What to work on:
Write the next part of the ggsem aesthetic-grouping tutorial that comes first below, not the data after it. Begin right after its last sentence.

Document excerpt:
━━━━━━━━

In the ggsem app, lavaan_string stores your syntax input, data object stores the data you have uploaded. So, if these two things get changed in Custom SEM Code, error will occur. While these things should remain unchanged, other arguments can be added for specific analyses, such as sample.cov and sample.nobs to fit the model (lavaan_string) with a covariance matrix data.

Their unlocked status (from their locked column) allows users to group them aesthetically and modify their X and Y positions at once. To do it, go to Text Annotation menu. Make sure Shift XY Only is checked in the Aesthetics Grouping sub-menu.

In this example, we will shift the position of X and Y by a unit of 1. After inputing these values, click the Apply Changes button.

It is important to remember that Apply Changes button changes aesthetics of elements whose lavaan column is set to TRUE. So, other elements drawn separately (from individual points to network diagrams) will not be influenced.

Next, we will perform another modification using aesthetic grouping. We will enlarge the edge labels slightly. Under Draw Individual Annotations menu, input Text Size as 16. For Aesthetic Grouping, check Aesthetics Only to change aesthetics of unlocked annotations in group.

━━━━━━━━

Provided material:
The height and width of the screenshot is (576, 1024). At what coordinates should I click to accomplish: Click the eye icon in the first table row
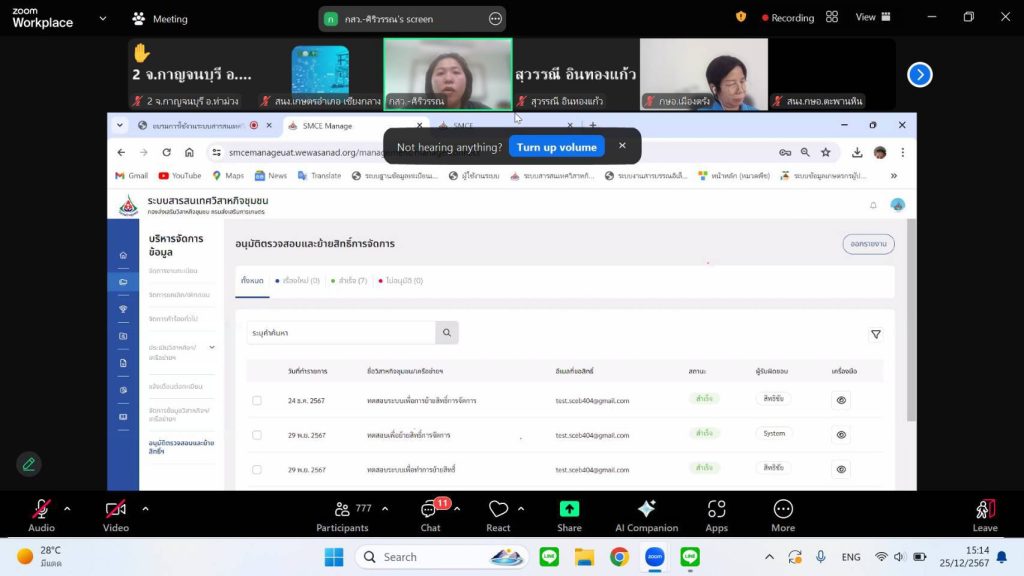(x=841, y=400)
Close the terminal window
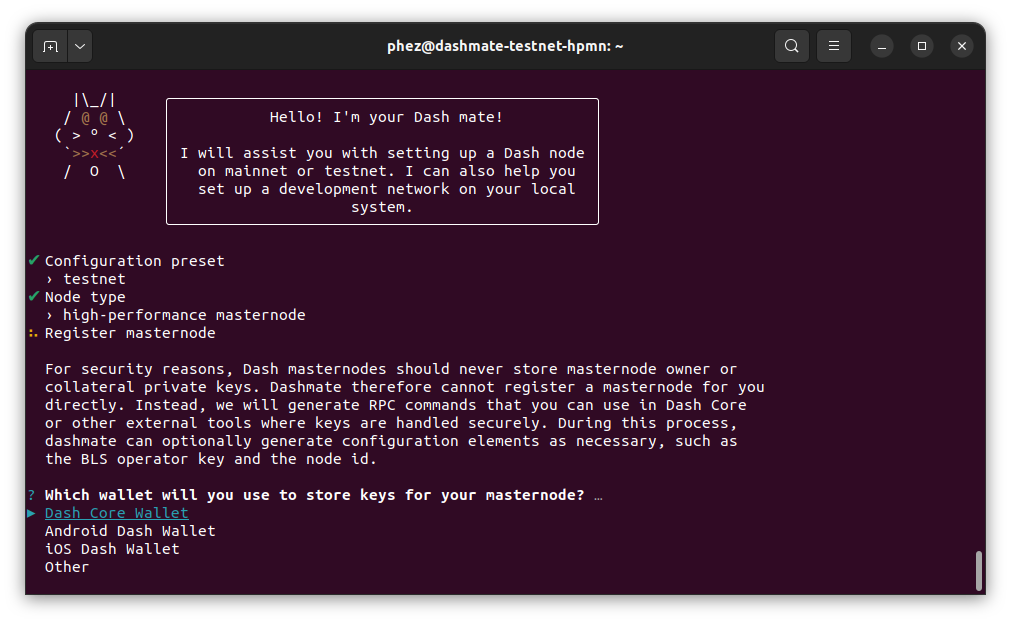 961,46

━━━━━━━━

Written response:
Finally, we add text annotation SEM Diagram at X = -2, Y = 32 with text size = 23 and fontface = bold by clicking the Add Annotation button in the Text Annotations menu.

When saving as a png file, users can select the x range and y range of the figure to remove surrounding white space. We set the range of X axis from -29 to 29 and Y axis from -32 to 36.

This is the final png image after removing unnecessary white space from the ggsem application without any coding.

This can be produced with codes using the function adjust_axis_range() as shown below. In fact, the ggsem app uses this function to save figure outputs.

# Don't run. Not a real code.
plot <- csv_to_ggplot(...)
plot_adjusted <- adjust_axis_range(plot, 
                                  x_range = c(-29, 29), 
                                  y_range = c(-32, 36),
                                  fixed_aspect_ratio = TRUE)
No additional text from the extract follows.